Bartholomew is one of the lesser-known apostles, but his story is an impressive yet disturbing one if you believe the scholars of ancient times.

Considered to be the same man as the “Nathanael” discussed in the Gospel of John, Bartholomew’s missions after Jesus Christ’s ascension may have been as far-flung as India, Ethiopia and Mesopotamia, between the Euphrates and Tigris rivers in present-day Kuwait, Iran, Syria and Turkey.

He may also have ventured into Armenia, Parthia, in northeastern Iran and southern Turkmenistan, and Lycaonia, an area north of the Taurus Mountains in present-day southern Turkey that was inhabited “by a wild and lawless race of freebooters,” according to one historian.

Bartholomew is believed to have suffered the most gruesome of all the apostles’ martyrdoms, being skinned alive and beheaded in either Armenia or India.

The Revs. Griffin Jones, Timothy Hayter and Johnny Touchstone say he was a man without artifice who said what he thought regardless of the circumstances.

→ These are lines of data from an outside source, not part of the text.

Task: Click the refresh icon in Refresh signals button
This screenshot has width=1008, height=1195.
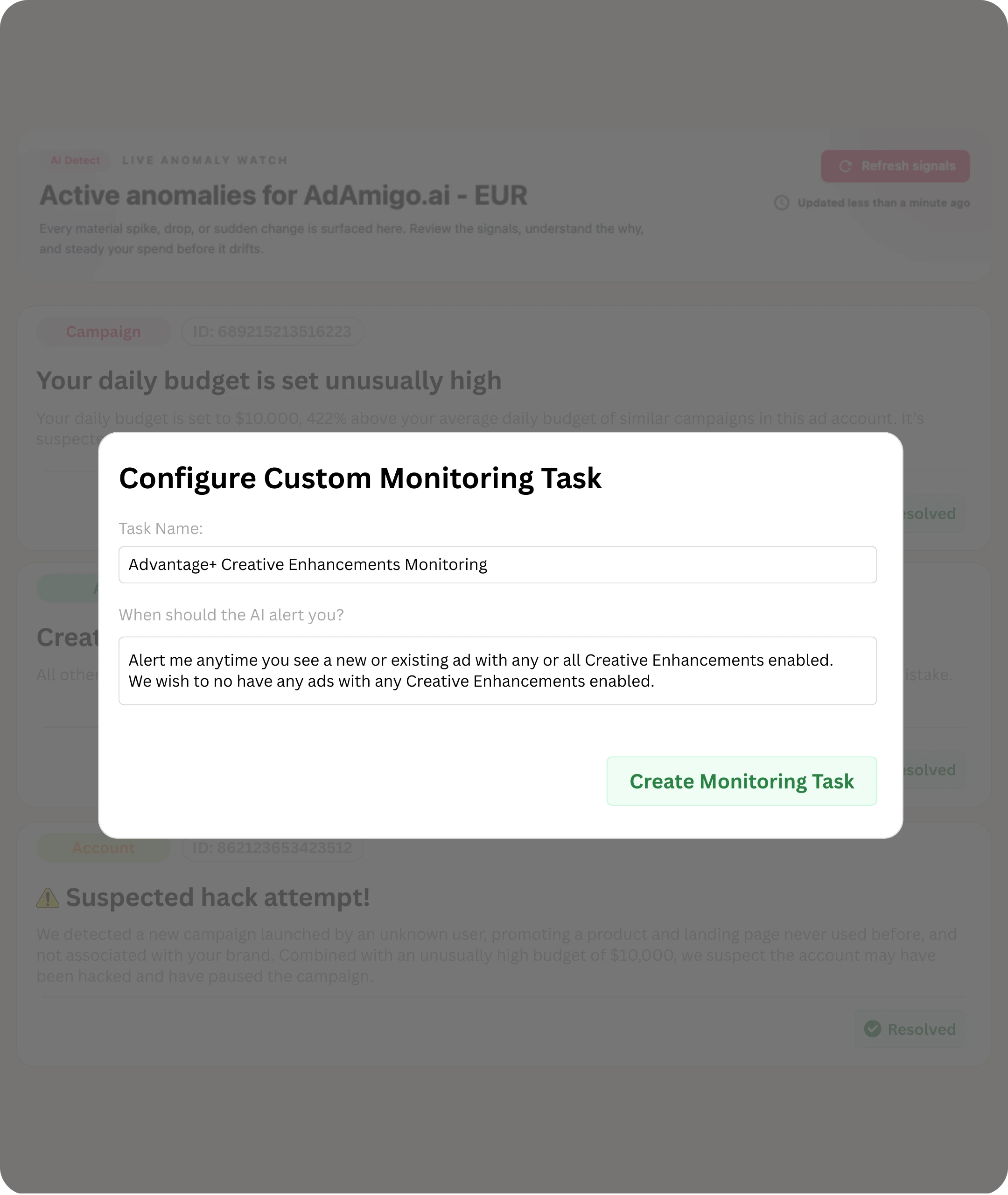Action: coord(846,166)
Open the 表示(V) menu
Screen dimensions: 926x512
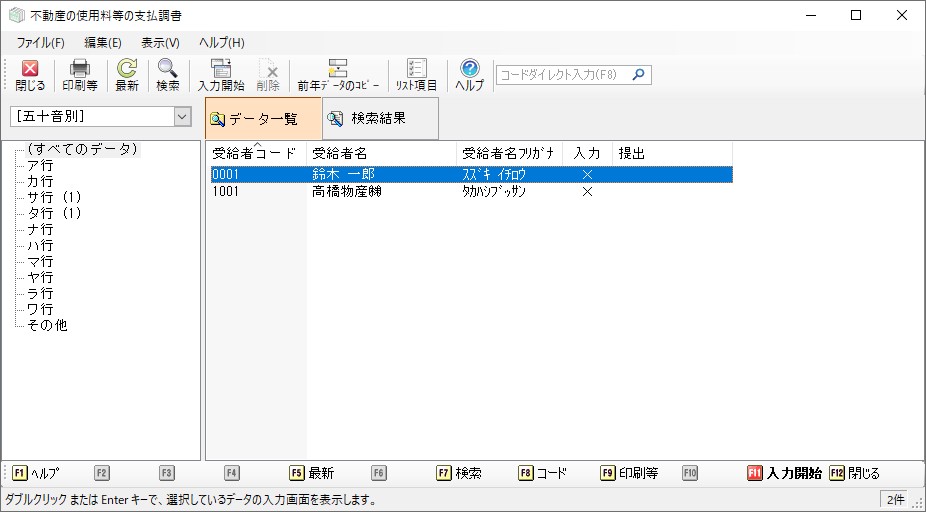click(160, 43)
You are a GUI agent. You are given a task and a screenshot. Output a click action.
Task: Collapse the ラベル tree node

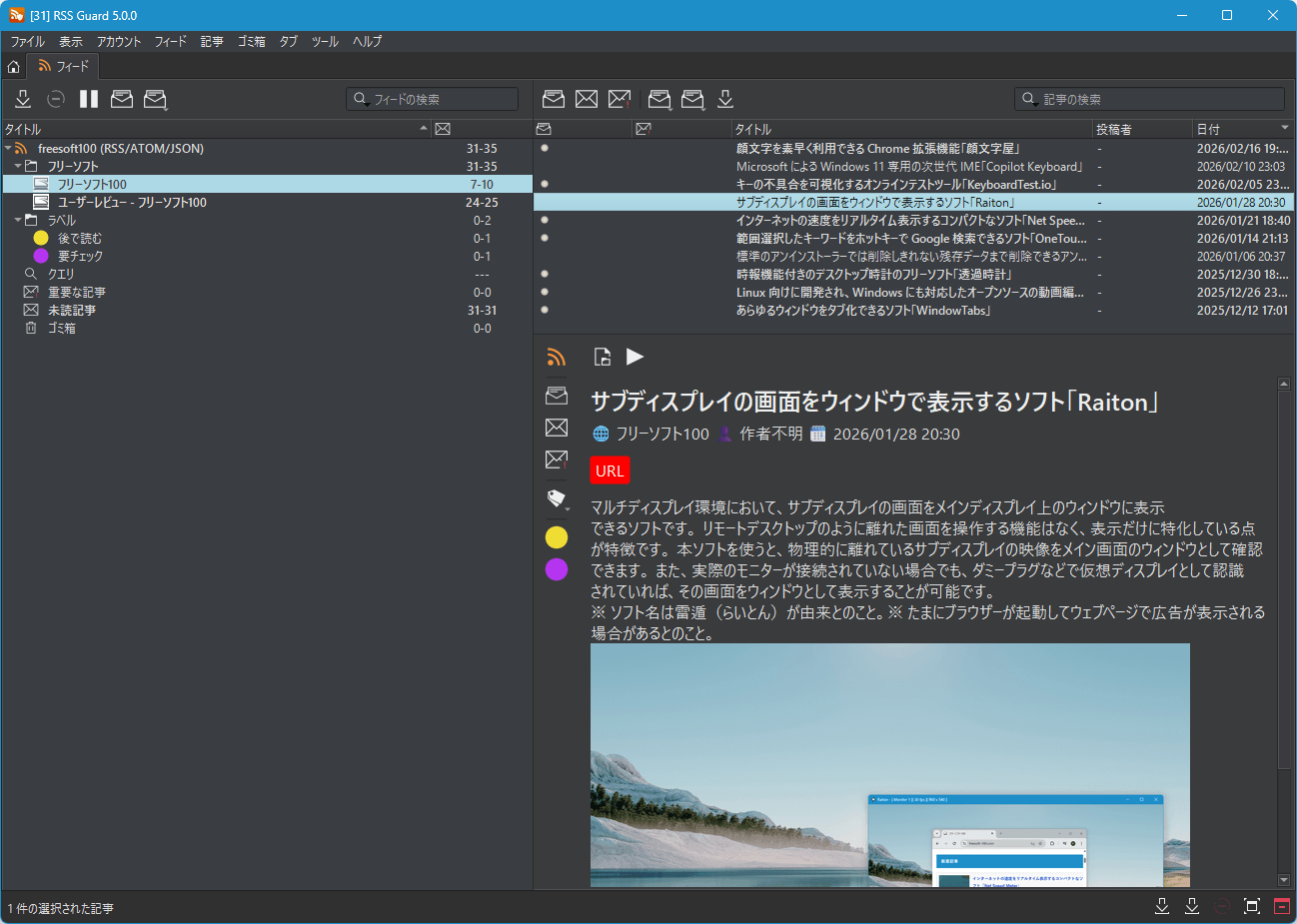pos(18,220)
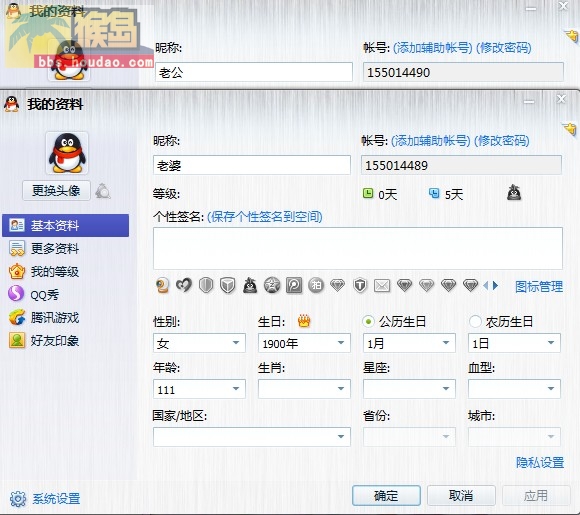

The Rev. Jones, retired senior pastor of CrossRoads Fellowship, cited John 1:43-50 to detail Jesus’s first meeting with Bartholomew, or Nathanael, when Jesus saw him approaching and said, “Here truly is an Israelite in whom there is no deceit.”

“He’d been skeptical when Philip told him that Peter and he had found the Messiah, asking, ‘Can anything good come from Nazareth?’” Jones said. “But then when Jesus said he had seen him under a fig tree before Philip called him, Nathanael said, ‘Rabbi, you are the Son of God, you are the king of Israel.’ Jesus called ordinary people to do extraordinary things and he still does.”

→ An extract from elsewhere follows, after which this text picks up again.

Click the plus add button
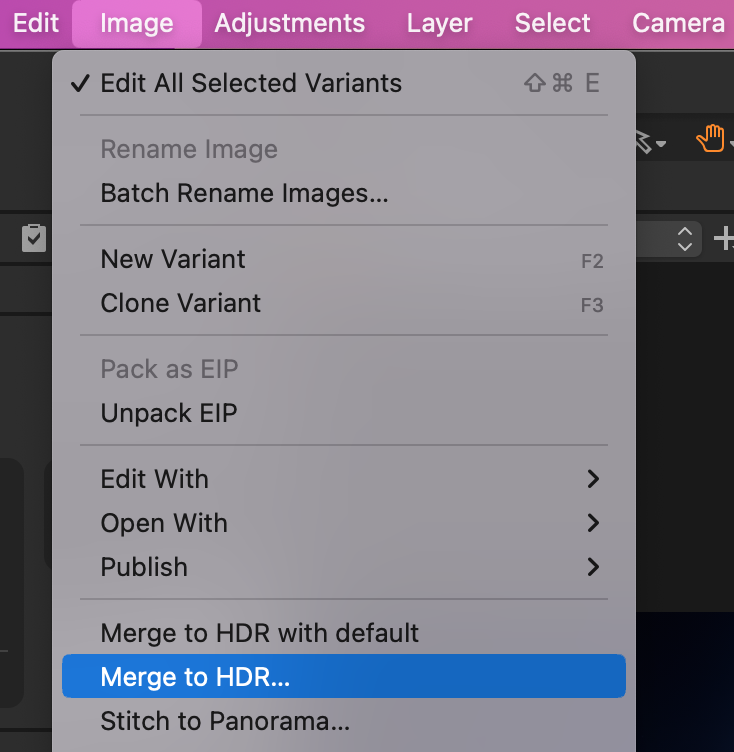 pyautogui.click(x=723, y=238)
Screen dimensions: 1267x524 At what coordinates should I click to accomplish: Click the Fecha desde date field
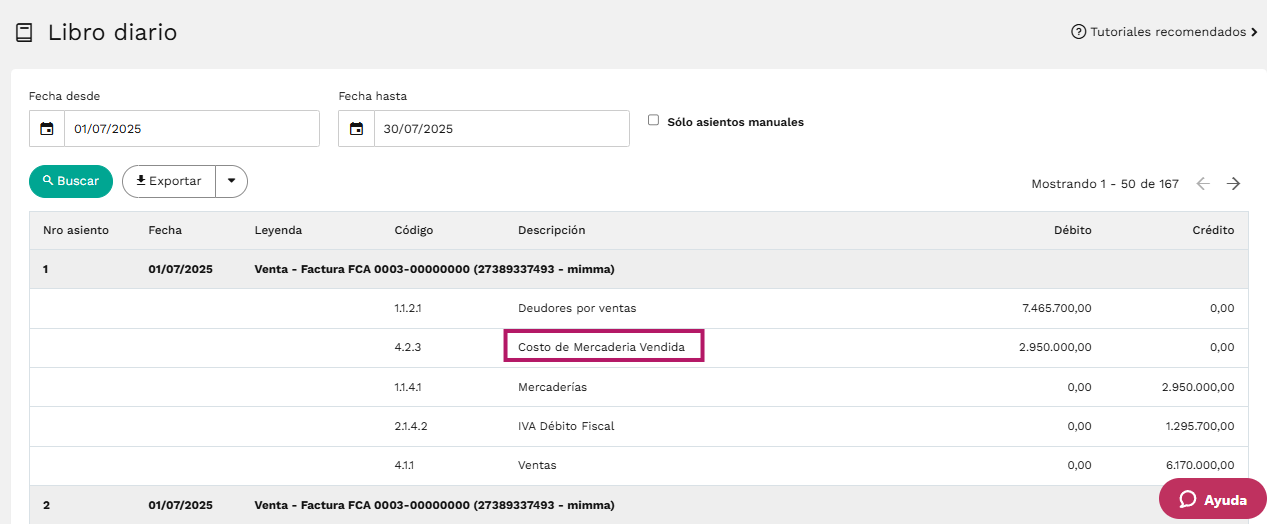pos(192,129)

Fig trees symbolized the spiritual and physical health of Israel, according to

Jones said Bartholomew, which in Hebrew means “son of Tolmai the farmer,” said Jesus sent Philip and Bartholomew together when he assigned 72 disciples “two by two” to prepare the way for him in communities where he was about to preach. Nathanael means “gift of God.”

“Bartholomew went the way of a lot of skeptics till he encountered the truth,” Jones said. “Then he believed and received. I don’t know where he ministered. There are a couple of books about the lives of the apostles and there are traditions about him in Armenia and India. Some claim the Apostle Thomas went to India. Whatever the case, Bartholomew was martyred like all the others except John.

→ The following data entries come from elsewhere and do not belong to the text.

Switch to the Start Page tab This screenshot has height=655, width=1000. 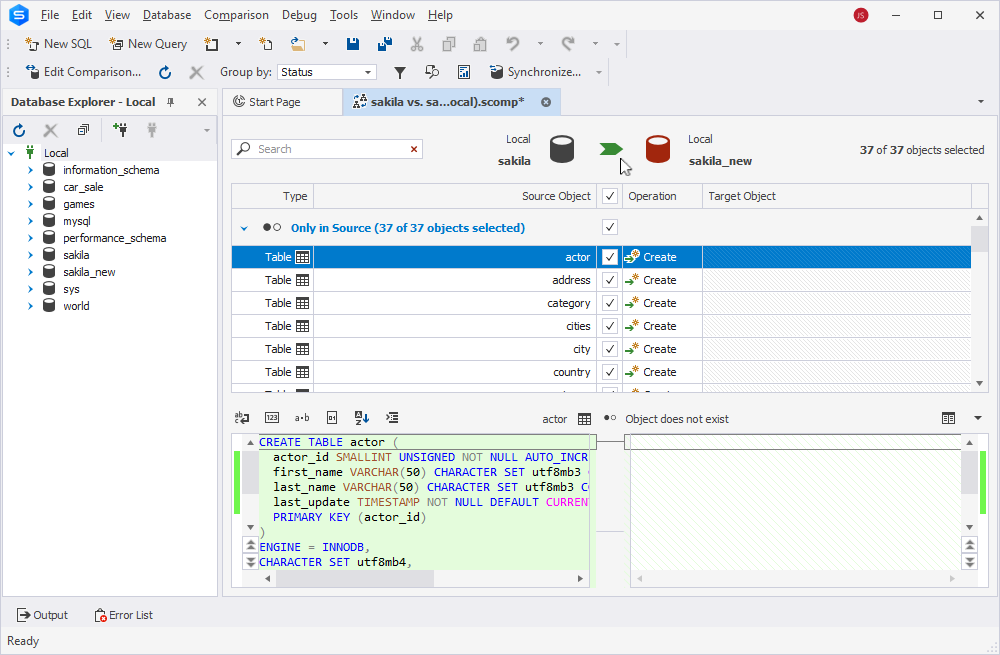[x=274, y=102]
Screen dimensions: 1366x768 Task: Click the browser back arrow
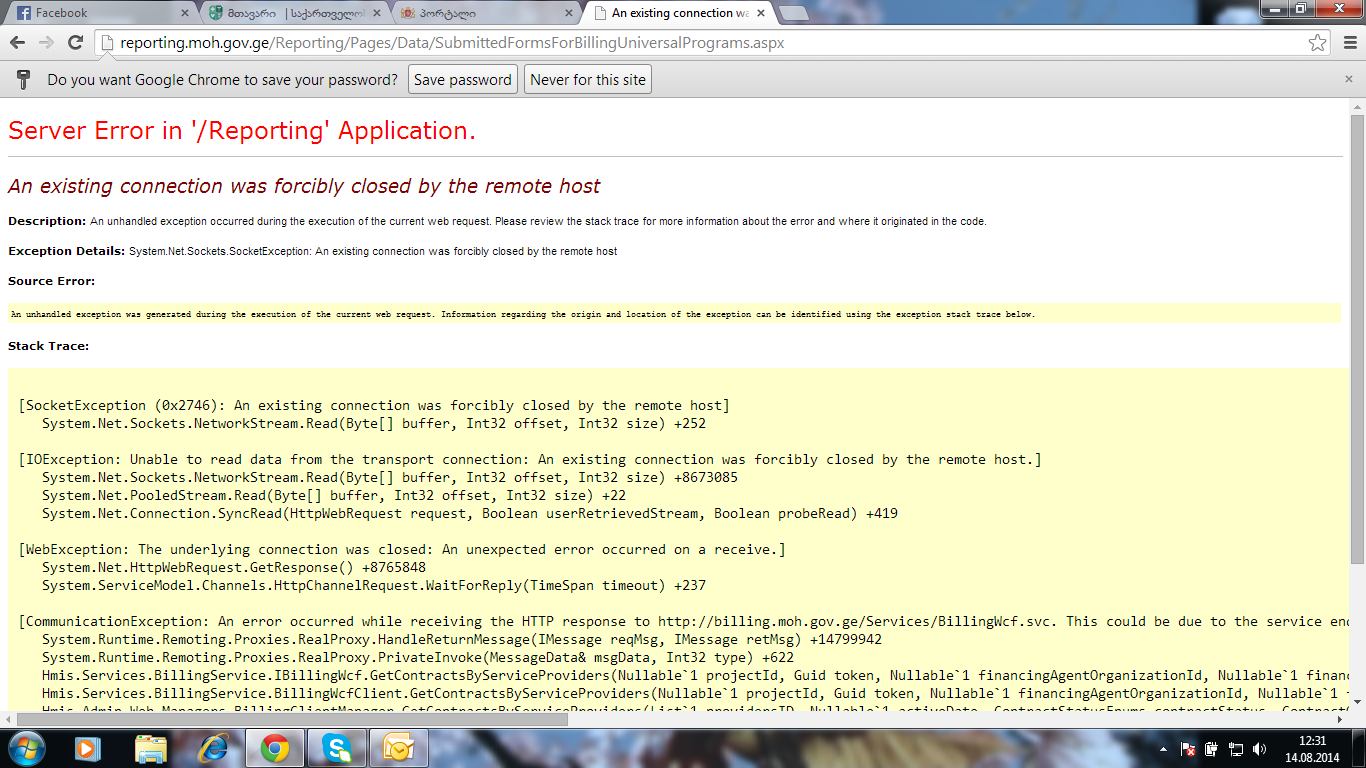[x=17, y=43]
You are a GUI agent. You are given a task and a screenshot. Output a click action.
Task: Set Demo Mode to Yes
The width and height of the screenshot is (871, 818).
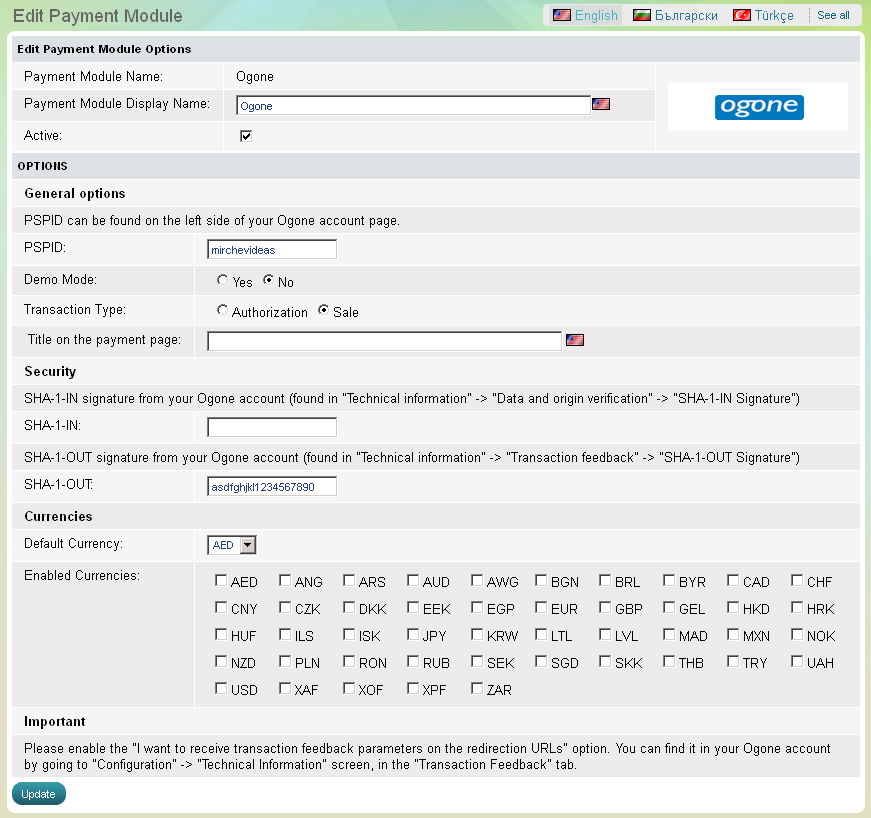pos(223,282)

“John was boiled in oil, so you can imagine what his skin and body were like. Bartholomew was possibly skinned and beheaded in the eastern part of the Roman Empire. The Armenians were known for flaying or skinning people.”

Father Hayter, parochial vicar of St. Ann’s Catholic Church in Midland, said Bartholomew is listed with the other apostles in the Gospels of Matthew, Mark and Luke and in the Book of Acts. “He is always mentioned with Philip and that makes us think he is the same man as Nathanael,” Hayter said.

“There is a fair amount about Nathanael in John 1 where Philip told him, ‘We have found the one Moses wrote about in the Law and about whom the prophets also wrote, Jesus of Nazareth, the son of Joseph.’

“Then after Nathanael said, ‘Rabbi, you are the son of God, you are the king of Israel,’ Jesus said, ‘You believe because I told you I saw you under the fig tree. You will see greater things than that. Very truly, I tell you that you will see Heaven open and the angels of God ascending and descending on the Son of Man.’”

Hayter said Bartholomew was martyred in India in probably the way he is traditionally believed to have died. “He was from Cana in Galilee and he was very honest and outspoken,” the priest said.

“He appears again in John 21 when he had been fishing all night with Peter, Thomas, John, James and two other disciples and they saw Jesus on the shore. He is true to what he believes. He calls things like he sees them.”

The Rev. Touchstone, pastor of Vine Baptist Church, said Bartholomew “was sold out for the Lord Jesus.

“He suffered as much as any of the faithful and I wonder if we will be that way,” Touchstone said. “With the way the world is right now, the politicians are pushing for socialism, which would turn into communism. One of the main things they do is hit religion, especially Christianity. We say Jesus Christ is on the way and they don’t like that. They want us to be open to more ways than just that one.

“They want us to surrender to their way of thinking and say it’s OK if you have different ideas than me, you can still go to Heaven, but that’s just not true,” Touchstone said. “Jesus is the only way. We are the most inclusive religion because God sent his son to die for everyone. He calls everyone to repentance and if anybody is excluded, it’s because they choose to be excluded.

“Bartholomew and the other apostles fanned out all over the world. They got really motivated when the Holy Spirit came down at Pentecost. It became real to them at that point.”